Kendyl Gibbons wrote these words for the hymn “From the Crush of Wealth and Power”:
From the crush of wealth and power something broken in us all waits the spirit’s silent hour pleading with a poignant call, bind all my wounds again.
Even now our hearts are wary of the friend we need so much. When I see the pain you carry, shall I, with a gentle touch, bind all your wounds again?
We are reluctant to open our hearts to the healing that is possible, which is why we need each other and why we need this intentional experience on Sundays to make it possible. And so we gather and sometimes you find here what you need to get through the week with a little less damage and much more light.
Let us never take this community for granted. It must always be created by each and every one of us who cares for it and know its value. When you are deciding what to give, give until it feels good. In other words, until you feel that your pledge reflects your part in taking good care of the church and providing for its future. Of the resources that flow through your life, are you giving in proportion to what NSUU means to you, to the larger community and ultimately to the world? If so, then it will be enough.

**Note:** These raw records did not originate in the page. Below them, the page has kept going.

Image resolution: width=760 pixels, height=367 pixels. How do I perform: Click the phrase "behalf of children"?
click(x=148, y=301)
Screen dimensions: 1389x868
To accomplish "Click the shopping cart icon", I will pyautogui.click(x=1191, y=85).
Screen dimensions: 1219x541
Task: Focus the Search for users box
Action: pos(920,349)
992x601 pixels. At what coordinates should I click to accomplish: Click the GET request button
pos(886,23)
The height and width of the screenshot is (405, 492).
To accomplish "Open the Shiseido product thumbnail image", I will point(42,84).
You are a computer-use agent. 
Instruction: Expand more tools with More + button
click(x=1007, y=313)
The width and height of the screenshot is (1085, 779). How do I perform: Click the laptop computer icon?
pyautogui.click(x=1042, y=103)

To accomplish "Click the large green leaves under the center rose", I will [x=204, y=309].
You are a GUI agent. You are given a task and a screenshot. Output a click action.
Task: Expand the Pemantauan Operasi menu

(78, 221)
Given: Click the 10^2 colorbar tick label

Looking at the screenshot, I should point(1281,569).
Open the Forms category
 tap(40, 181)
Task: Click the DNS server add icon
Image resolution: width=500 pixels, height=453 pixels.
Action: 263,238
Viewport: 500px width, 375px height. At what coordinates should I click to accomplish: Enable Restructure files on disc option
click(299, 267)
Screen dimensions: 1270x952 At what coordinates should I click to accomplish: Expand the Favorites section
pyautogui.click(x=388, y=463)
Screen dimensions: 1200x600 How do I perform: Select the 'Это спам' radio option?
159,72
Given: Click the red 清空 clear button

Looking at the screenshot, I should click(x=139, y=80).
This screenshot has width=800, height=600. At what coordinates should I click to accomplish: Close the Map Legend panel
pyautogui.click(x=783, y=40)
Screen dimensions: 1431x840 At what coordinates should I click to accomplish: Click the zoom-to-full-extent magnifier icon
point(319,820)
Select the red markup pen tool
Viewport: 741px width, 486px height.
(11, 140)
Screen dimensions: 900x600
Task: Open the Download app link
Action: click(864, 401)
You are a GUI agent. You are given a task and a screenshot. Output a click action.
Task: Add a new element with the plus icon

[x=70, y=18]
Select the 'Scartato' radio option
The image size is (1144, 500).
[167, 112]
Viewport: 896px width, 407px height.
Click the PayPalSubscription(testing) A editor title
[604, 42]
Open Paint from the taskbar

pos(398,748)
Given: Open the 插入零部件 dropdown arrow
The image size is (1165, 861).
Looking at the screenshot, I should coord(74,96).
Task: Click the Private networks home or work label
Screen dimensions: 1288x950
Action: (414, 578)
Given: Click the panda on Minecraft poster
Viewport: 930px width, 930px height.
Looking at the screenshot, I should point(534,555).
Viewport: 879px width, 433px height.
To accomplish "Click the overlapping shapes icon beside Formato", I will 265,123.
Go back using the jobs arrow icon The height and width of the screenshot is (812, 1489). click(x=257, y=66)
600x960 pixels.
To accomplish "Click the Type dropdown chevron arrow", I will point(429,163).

Just as money is a currency for transformation, so is our time. Our time and effort, our attention are the very essence of our lives. What gifts can you bring to this enterprise? How can you help? Do you have ideas for good work we can be doing? Do you have ideas for improving what we have already? Do you have a skill that you could bring to us all? We’d love to know about it.
In this way we build community. In building community we learn how to relate in ways that are not violent, not toxic, not unjust. Communities like this draw more and more people who long to be free. Communities like this recognize each other and form a network of communities that draw more and more people who want a better way. Because we start with our own healing our community can be a source of life for the world around us.
It is up to each and every one of us to make it so.